Wednesday, February 29, 2012

A Three Hour Tour ...

We recently went on a boat trip that took us out into the Laguna Madre. We thought we would be seeing a lot of birds and some dolphins, which we did. We were surprised when we got into thousands of Portuguese man o’ war (Physalia physalis).

Our guide, George Colley, explained to us that the man o’ war is not a jellyfish. It is not a single creature, but a colonial organism made up of individuals.

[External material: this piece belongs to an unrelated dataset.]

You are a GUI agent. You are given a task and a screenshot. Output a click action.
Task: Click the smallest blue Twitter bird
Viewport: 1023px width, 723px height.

The man-of-war comprises four separate polyps. It gets its name from the uppermost polyp, a gas-filled bladder, which sits above the water and somewhat resembles an old warship at full sail.

The tentacles are the man-of-war's second organism. They can extend 165 feet in length below the surface, although 30 feet is more the average. They are covered in venom-filled nematocysts used to paralyze and kill fish and other small creatures.

The third organism is the digestive organism and the fourth contains the reproductive organisms.

The Portuguese man o' war lives at the surface of the ocean. The gas-filled bladder remains at the surface, while the remainder is submerged. Since the man o' war has no means of propulsion, it is moved by a combination of winds, currents, and tides.

Stay tuned for more pictures of our three hour tour ... makes you want to burst into song, doesn’t it?

Sunday, February 26, 2012

Water Water Everywhere

Any idea what made this trail?

In the last couple of weeks we’ve gotten over 4 inches of rain here at the refuge.

The prescribed burned areas are starting to green up.

We’re seeing water in areas that have been dry. This is making it a little harder to do our weekly waterfowl count. The birds have a lot of different areas to feed, bathe, and rest. Which means that we have a lot of different areas to look for them.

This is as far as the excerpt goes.